__ÉNONCÉ DE TÂCHE__. Recopiez toutes les données en remplaçant « screenshot » par « capture » sans rien modifier d'autre. Omettez les images dans votre réponse.

====================

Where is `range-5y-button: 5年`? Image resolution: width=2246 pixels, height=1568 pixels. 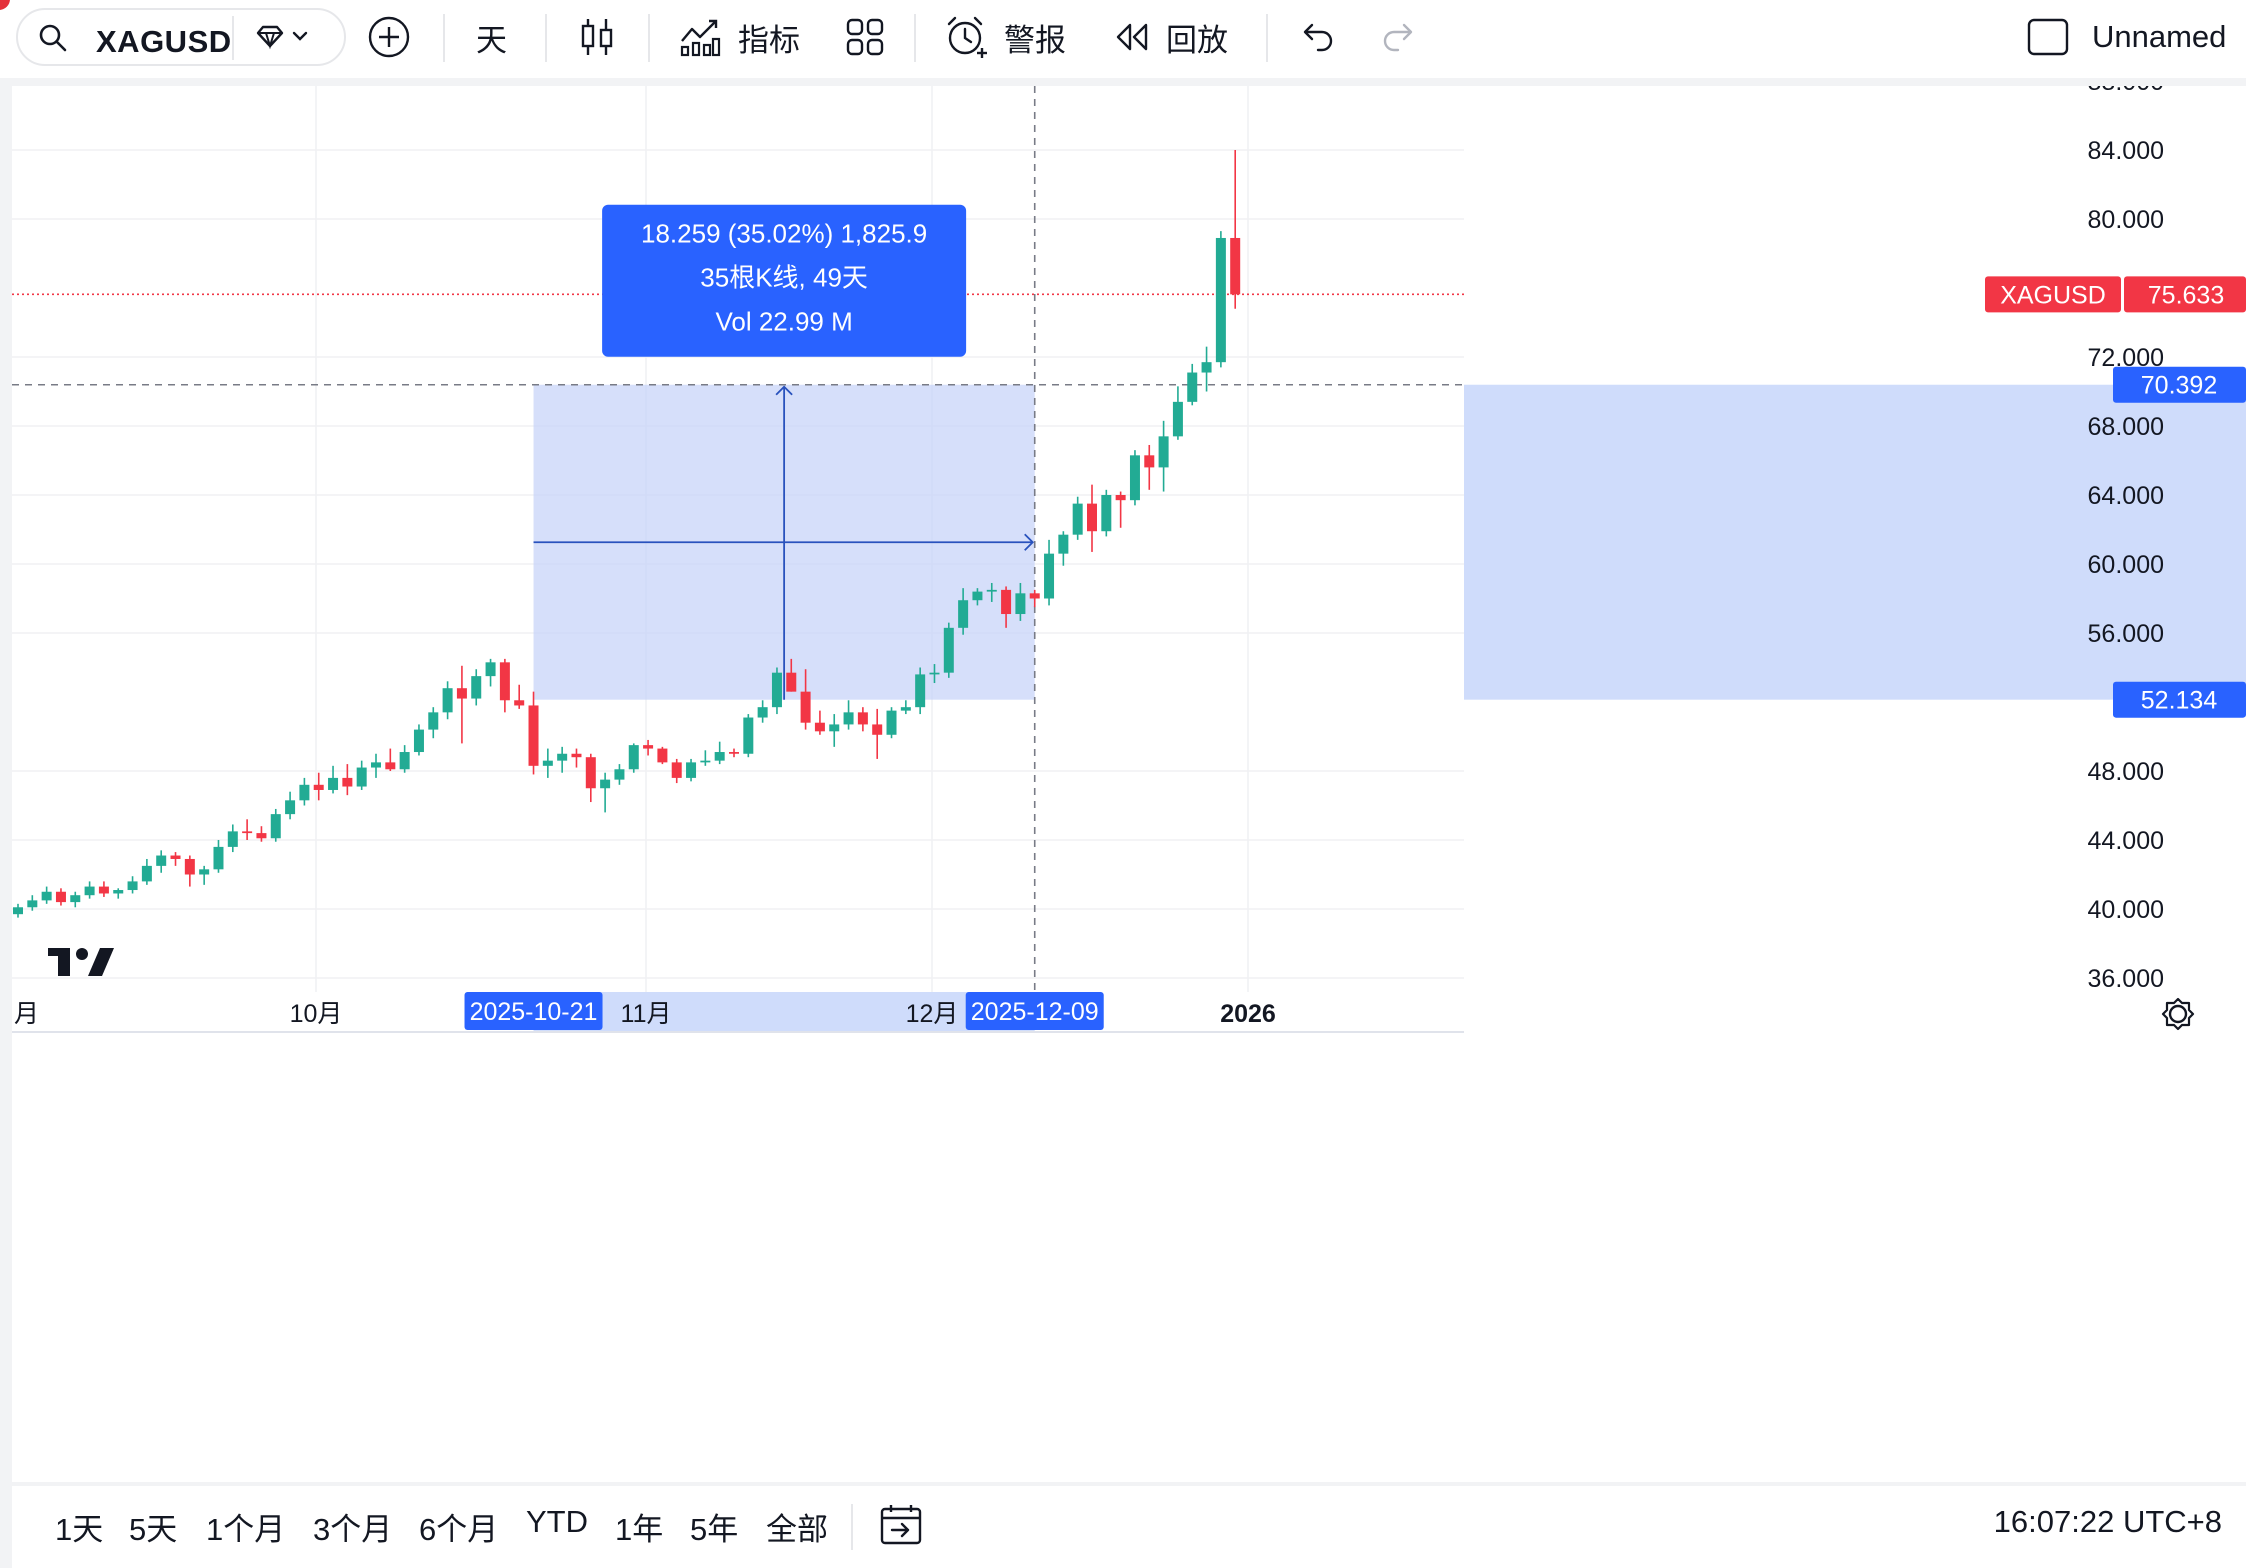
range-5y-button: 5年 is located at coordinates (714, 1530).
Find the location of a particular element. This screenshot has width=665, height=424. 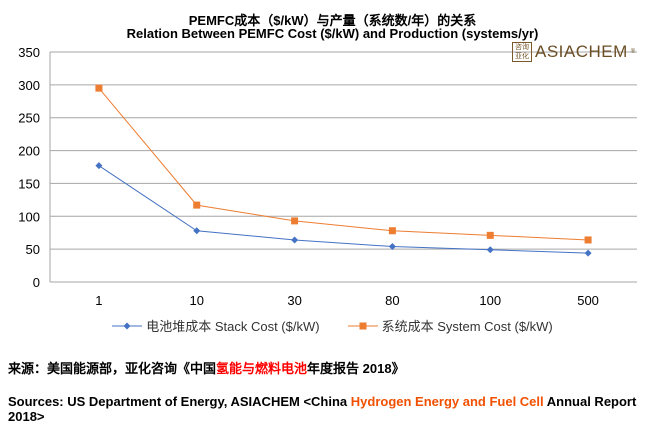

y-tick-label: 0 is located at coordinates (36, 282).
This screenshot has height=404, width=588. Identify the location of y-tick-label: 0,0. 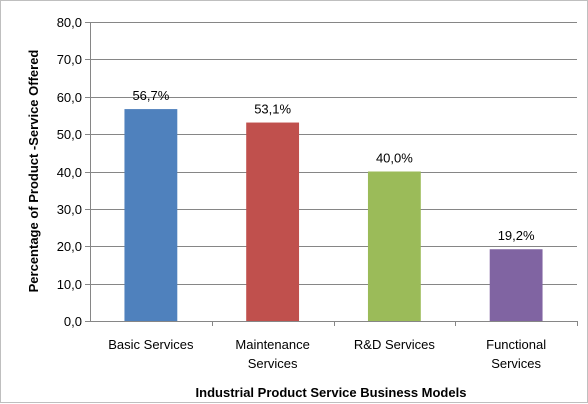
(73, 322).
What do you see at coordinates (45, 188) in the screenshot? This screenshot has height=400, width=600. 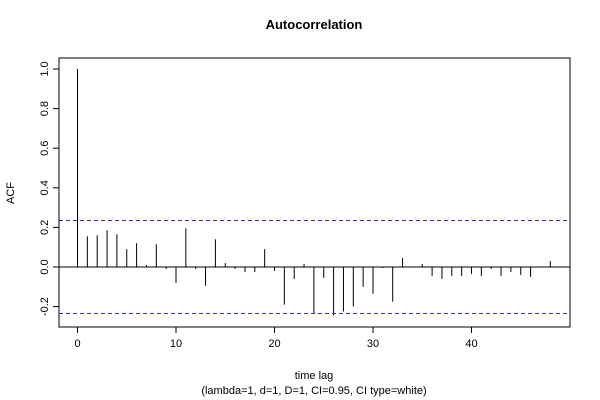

====================

__RÉPONSE CI-DESSOUS__.
Where is `range-5y-button: 5年`? Image resolution: width=2246 pixels, height=1568 pixels. 
range-5y-button: 5年 is located at coordinates (714, 1530).
Find the location of a particular element. This capture has width=665, height=424. 

y-tick-label: 0 is located at coordinates (36, 282).
This capture has height=404, width=588. Identify the location of y-tick-label: 0,0. 
(73, 322).
What do you see at coordinates (45, 188) in the capture? This capture has height=400, width=600. 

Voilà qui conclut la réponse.